In this section, you use a notebook shortcut to get summary statistics and visualizations for all fields of a BigQuery table. This can be a fast way to profile your data before exploring further.

The BigQuery client library provides a magic command, %bigquery_stats, that you can call with a specific table name to provide an overview of the table and detailed statistics on each of the table's columns.

  1. In the next cell, enter the following code to run that analysis on the US top_terms table:

    %bigquery_stats bigquery-public-data.google_trends.top_terms
    
  2. Click  Run cell.

    After running for some time, an image appears with various statistics on each of the 7 variables in the top_terms table. The following image shows part of some example output:

    International top terms overview of statistics.

Visualize BigQuery data

In this section, you use plotting capabilities to visualize the results from the queries that you previously ran in your Jupyter notebook.

  1. In the next cell, enter the following code to use the pandas DataFrame.plot() method to create a bar chart that visualizes the results of the query that returns the number of regions by country:

    regions_by_country.plot(kind="bar", x="country_name", y="num_regions", figsize=(15, 10))
    
  2. Click  Run cell.

    The chart is similar to the following:

    International top terms country results

  3. In the next cell, enter the following code to use the pandas DataFrame.plot() method to create a scatter plot that visualizes the results from the query for the percentage of overlap in the top search terms by days apart:

    pct_overlap_terms_by_days_apart.plot(
      kind="scatter",
      x="days_apart",
      y="pct_overlap_terms",
      s=len(pct_overlap_terms_by_days_apart["num_date_pairs"]) * 20,
      figsize=(15, 10)
      )
    
  4. Click  Run cell.

    The chart is similar to the following. The size of each point reflects the number of date pairs that are that many days apart in the data. For example, there are more pairs that are 1 day apart than 30 days apart because the top search terms are surfaced daily over about a month's time.

    International top terms days apart chart.

▸ EXERCISE DETAILS: Copy the part of the BigQuery tutorial that starts at "The BigQuery client" and ends at "overview of statistics.", keeping every word unchanged. You can disregard the rows that follow the tutorial.

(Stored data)
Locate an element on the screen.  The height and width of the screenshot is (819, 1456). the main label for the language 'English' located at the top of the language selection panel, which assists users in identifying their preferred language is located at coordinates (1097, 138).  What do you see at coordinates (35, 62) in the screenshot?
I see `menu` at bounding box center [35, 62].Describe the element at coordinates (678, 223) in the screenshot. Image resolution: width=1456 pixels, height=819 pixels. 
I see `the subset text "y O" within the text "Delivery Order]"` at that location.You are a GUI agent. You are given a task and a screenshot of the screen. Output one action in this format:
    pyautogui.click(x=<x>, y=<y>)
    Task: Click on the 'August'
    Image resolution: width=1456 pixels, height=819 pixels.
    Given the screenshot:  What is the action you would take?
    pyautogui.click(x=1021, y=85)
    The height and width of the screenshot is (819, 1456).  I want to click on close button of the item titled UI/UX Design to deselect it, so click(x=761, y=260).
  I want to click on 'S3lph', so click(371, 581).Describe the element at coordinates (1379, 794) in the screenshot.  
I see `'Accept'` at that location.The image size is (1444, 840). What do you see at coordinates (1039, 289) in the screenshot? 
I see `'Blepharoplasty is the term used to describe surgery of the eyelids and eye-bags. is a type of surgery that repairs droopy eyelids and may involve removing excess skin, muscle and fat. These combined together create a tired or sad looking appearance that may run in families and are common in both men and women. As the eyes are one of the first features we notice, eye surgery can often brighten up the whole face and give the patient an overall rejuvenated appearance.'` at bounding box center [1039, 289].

▸ RESPONSE BOX:
The BigQuery client library provides a magic command, %bigquery_stats, that you can call with a specific table name to provide an overview of the table and detailed statistics on each of the table's columns.

  1. In the next cell, enter the following code to run that analysis on the US top_terms table:

    %bigquery_stats bigquery-public-data.google_trends.top_terms
    
  2. Click  Run cell.

    After running for some time, an image appears with various statistics on each of the 7 variables in the top_terms table. The following image shows part of some example output:

    International top terms overview of statistics.